▶ THE REQUEST
Gather every line of the material below that contains the string "height".

▶ RECORDS TO PROCESS
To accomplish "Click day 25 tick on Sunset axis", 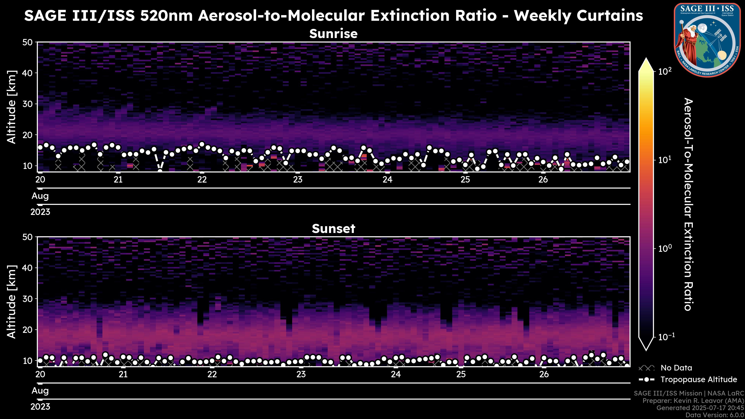I will tap(461, 374).
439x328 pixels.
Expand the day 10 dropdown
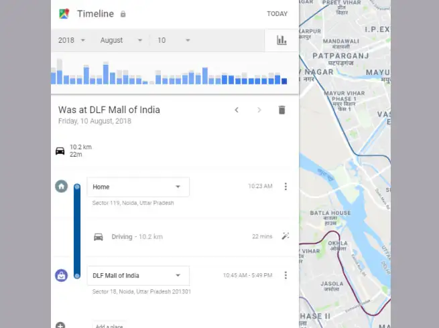pyautogui.click(x=174, y=40)
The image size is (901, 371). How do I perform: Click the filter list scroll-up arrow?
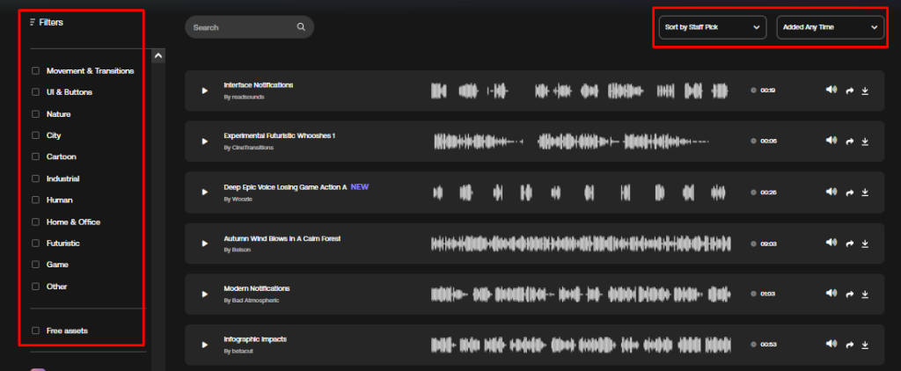point(158,55)
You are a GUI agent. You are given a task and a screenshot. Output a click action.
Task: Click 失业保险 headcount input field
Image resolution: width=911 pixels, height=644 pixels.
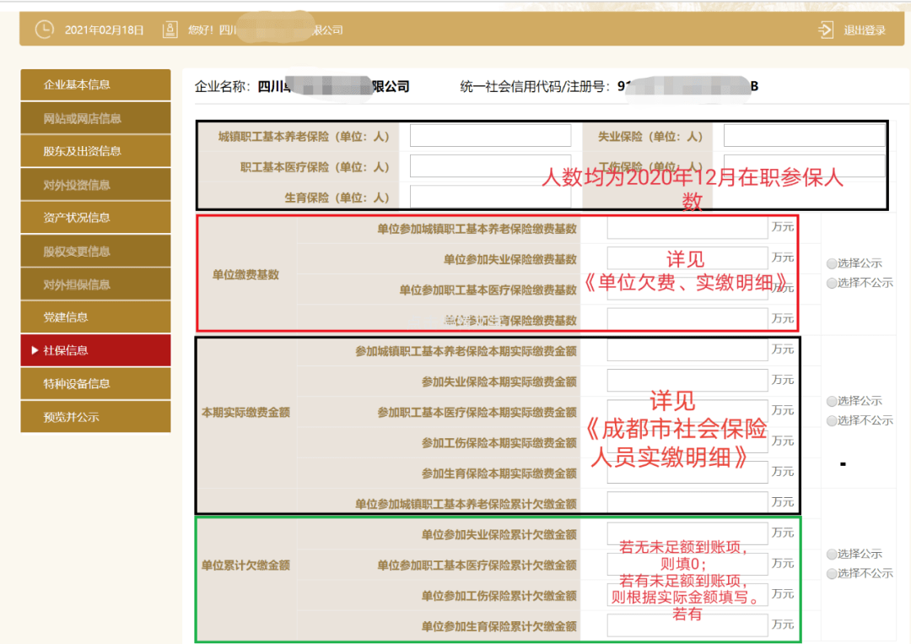coord(804,136)
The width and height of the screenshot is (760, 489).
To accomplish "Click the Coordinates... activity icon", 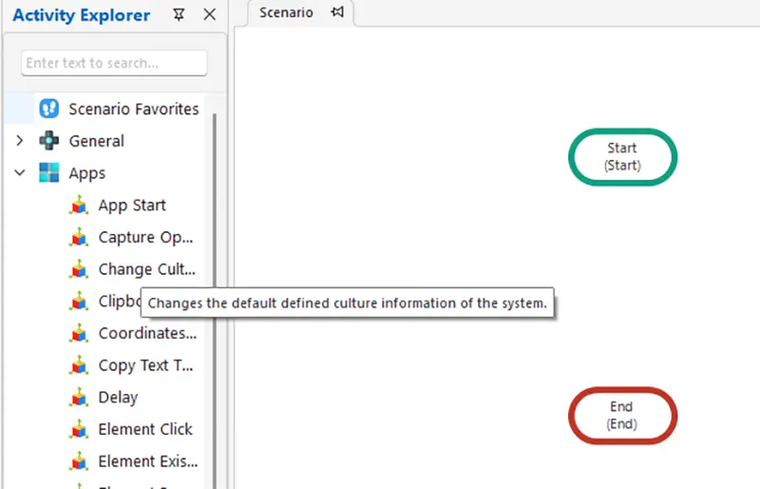I will point(79,333).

▶ WRITTEN SOLUTION
Image resolution: width=911 pixels, height=644 pixels.
The width and height of the screenshot is (760, 489).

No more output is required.